[Collected data entries]
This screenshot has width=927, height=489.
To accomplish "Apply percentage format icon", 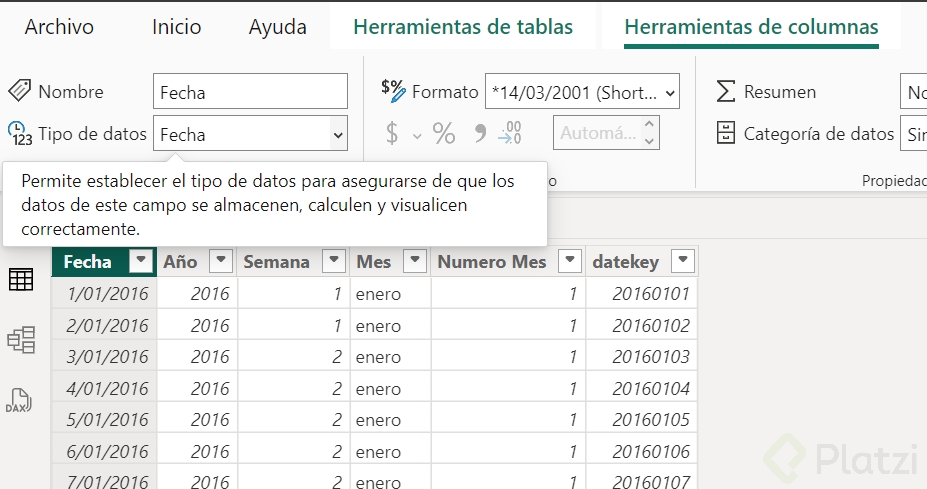I will [444, 133].
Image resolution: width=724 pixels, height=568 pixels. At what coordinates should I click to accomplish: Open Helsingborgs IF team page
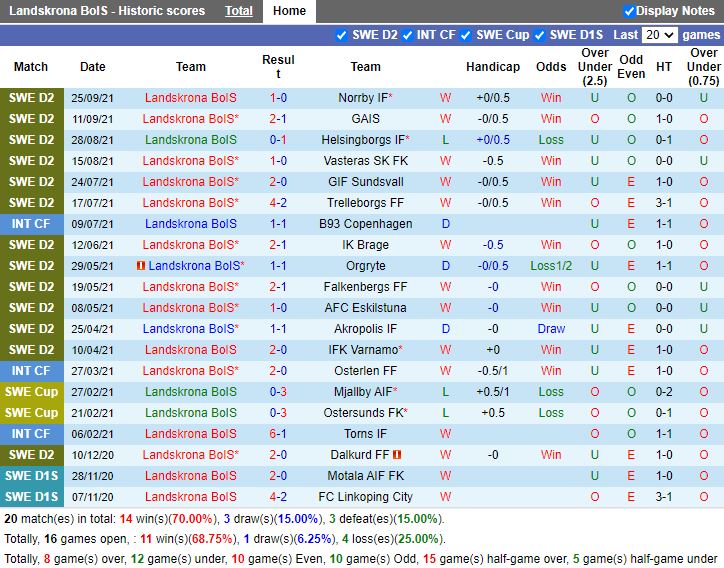pyautogui.click(x=365, y=140)
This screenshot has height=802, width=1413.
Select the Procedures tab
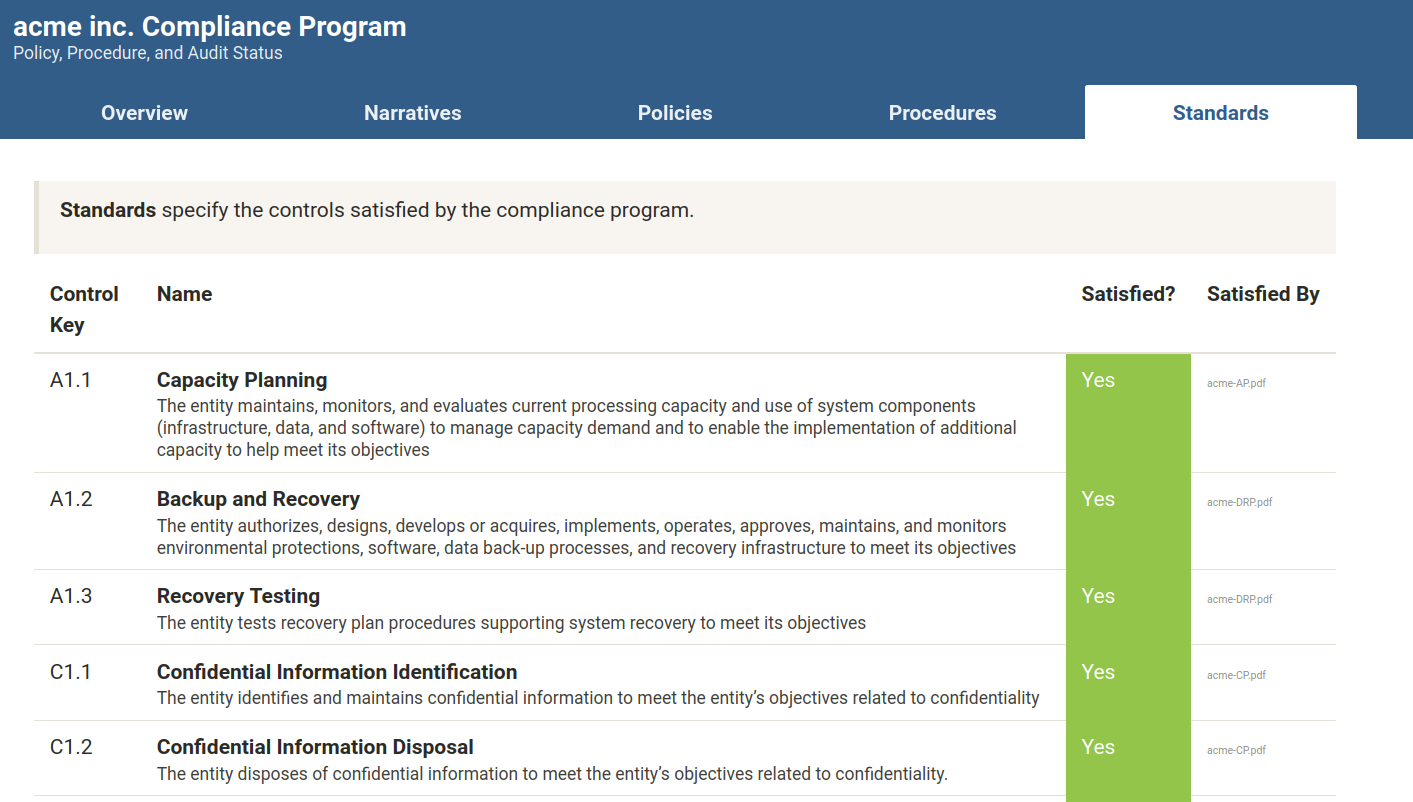point(942,113)
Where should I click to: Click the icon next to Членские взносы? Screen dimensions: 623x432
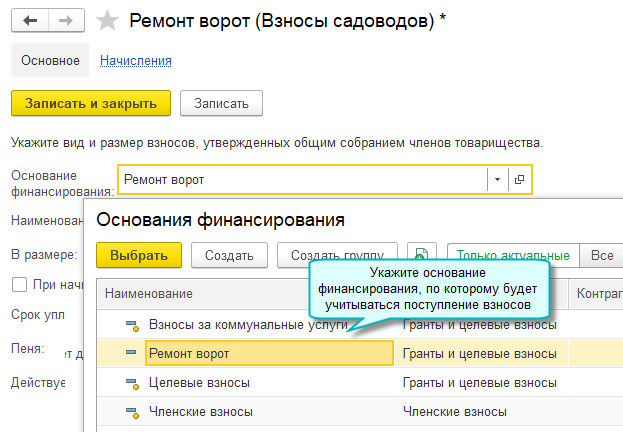[x=130, y=411]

◆ **EXERCISE DETAILS**: Begin at the line containing "This screenshot has height=802, width=1413." and stop at the final line of the data. Retype those lines exactly, without the pictures.

◆ **ANSWER TO THE PROBLEM**:
This screenshot has height=802, width=1413.
Select the Procedures tab
point(942,113)
Where should I click to: Click the icon next to Членские взносы? Screen dimensions: 623x432
[x=130, y=411]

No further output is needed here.